Public Health

How snoring can affect sleep and when to seek health advice

Snoring is often linked to sleep position, alcohol, weight, nasal congestion or smoking, but persistent noisy breathing at night can sometimes point to a condition such as obstructive sleep apnoea.

By Henrietta Potal | 3 July 2026
A man with arm tattoos sleeping peacefully in bed, illustrating rest and relaxation.

Snoring is a common cause of disturbed sleep for both the person affected and anyone sharing the same room. While it is often harmless, persistent or very loud snoring can have a practical impact on daily life, leaving households tired, irritable and less able to concentrate.

Clinically reviewed patient guidance describes snoring as the sound made when air cannot move freely through the nose and throat during sleep. As a person breathes, nearby soft tissues can vibrate. This may be more noticeable when the airway is partly narrowed, when someone sleeps on their back, or when muscles relax more deeply than usual.

For many people, snoring is linked to everyday factors rather than a serious medical problem. Alcohol before bed can relax throat muscles and make snoring more likely. Smoking can irritate the airways. Being overweight can add pressure around the neck and throat. Nasal congestion, allergies and colds can also make breathing through the nose harder at night.

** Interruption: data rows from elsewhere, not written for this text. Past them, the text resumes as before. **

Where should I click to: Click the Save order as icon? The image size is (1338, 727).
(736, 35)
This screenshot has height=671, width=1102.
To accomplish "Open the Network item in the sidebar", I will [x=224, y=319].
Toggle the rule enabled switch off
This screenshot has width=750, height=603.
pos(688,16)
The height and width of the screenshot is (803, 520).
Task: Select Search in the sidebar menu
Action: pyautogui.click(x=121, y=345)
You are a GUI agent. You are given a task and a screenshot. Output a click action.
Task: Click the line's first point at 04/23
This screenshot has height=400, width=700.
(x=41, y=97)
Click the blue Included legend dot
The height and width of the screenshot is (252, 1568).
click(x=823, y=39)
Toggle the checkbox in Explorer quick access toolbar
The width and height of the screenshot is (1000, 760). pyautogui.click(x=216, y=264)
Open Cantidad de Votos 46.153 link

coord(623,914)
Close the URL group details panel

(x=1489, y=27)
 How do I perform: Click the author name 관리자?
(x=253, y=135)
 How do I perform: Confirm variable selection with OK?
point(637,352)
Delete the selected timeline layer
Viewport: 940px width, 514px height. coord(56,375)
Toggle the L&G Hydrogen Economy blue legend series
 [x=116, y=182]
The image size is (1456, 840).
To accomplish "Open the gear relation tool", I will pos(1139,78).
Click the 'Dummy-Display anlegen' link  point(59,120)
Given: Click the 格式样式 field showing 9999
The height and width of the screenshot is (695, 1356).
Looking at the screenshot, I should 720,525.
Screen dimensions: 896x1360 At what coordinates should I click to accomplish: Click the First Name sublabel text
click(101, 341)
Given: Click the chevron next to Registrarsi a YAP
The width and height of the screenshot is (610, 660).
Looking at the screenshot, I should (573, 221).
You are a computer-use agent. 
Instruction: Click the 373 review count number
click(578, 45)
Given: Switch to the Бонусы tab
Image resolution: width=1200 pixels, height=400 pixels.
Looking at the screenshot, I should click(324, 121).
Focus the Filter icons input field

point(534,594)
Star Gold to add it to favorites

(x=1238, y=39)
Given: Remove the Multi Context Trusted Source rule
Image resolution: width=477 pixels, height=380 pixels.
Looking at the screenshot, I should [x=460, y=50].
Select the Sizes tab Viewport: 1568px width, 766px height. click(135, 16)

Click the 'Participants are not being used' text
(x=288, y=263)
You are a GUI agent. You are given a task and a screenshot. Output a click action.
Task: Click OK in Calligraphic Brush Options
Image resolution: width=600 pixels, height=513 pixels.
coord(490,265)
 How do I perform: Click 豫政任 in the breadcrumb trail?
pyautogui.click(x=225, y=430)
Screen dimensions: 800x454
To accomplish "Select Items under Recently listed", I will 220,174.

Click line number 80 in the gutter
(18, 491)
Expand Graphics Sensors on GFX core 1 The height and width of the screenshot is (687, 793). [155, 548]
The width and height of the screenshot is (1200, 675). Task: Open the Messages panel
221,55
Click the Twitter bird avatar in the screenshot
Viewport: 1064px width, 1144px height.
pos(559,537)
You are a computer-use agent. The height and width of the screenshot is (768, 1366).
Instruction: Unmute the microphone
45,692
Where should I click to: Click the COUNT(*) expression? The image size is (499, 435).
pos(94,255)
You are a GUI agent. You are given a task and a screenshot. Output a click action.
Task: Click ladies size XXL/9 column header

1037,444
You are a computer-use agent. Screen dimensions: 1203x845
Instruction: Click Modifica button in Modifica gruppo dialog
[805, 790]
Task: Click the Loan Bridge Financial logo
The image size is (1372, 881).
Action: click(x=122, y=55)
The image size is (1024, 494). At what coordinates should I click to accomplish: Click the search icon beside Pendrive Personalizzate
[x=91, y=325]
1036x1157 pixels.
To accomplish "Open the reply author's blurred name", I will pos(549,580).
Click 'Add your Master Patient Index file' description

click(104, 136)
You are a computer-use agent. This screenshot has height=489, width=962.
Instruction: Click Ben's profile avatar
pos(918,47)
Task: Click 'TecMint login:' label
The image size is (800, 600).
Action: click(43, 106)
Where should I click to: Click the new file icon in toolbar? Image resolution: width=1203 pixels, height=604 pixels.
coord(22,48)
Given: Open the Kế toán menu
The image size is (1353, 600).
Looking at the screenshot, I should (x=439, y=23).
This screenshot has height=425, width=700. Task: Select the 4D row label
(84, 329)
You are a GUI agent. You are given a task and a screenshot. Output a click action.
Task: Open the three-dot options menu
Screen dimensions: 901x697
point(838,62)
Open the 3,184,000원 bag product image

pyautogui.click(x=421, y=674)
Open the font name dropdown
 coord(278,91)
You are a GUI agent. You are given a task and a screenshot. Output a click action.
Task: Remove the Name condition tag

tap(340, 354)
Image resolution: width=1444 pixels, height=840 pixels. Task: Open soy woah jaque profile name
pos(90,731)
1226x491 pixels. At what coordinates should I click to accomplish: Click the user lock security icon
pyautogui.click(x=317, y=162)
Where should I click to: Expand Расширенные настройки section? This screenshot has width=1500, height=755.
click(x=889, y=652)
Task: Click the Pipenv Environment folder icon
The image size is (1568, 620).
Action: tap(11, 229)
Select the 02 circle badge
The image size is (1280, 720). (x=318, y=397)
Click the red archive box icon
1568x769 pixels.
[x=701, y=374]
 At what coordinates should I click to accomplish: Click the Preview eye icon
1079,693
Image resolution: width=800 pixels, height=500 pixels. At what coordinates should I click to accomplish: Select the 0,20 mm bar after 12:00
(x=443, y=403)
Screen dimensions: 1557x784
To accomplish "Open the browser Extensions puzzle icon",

Sleep position matters too. Snoring is often worse when someone lies on their back because the tongue and soft tissues can fall backwards slightly during sleep. Some people find that sleeping on their side reduces noise, although this will not address every cause.

The issue matters because poor sleep is not just an inconvenience. Regular broken sleep can affect mood, memory, work, driving, caring responsibilities and general wellbeing. It can also place strain on relationships when one person’s sleep is repeatedly interrupted by another person’s snoring.

Simple measures may help where snoring is mild and linked to lifestyle or temporary congestion. These include avoiding alcohol close to bedtime, keeping a regular sleep routine, treating nasal blockage where appropriate, and considering weight management if weight is contributing. Pharmacists can advise on products such as nasal strips or sprays, although these will not work for everyone and should be used according to the instructions.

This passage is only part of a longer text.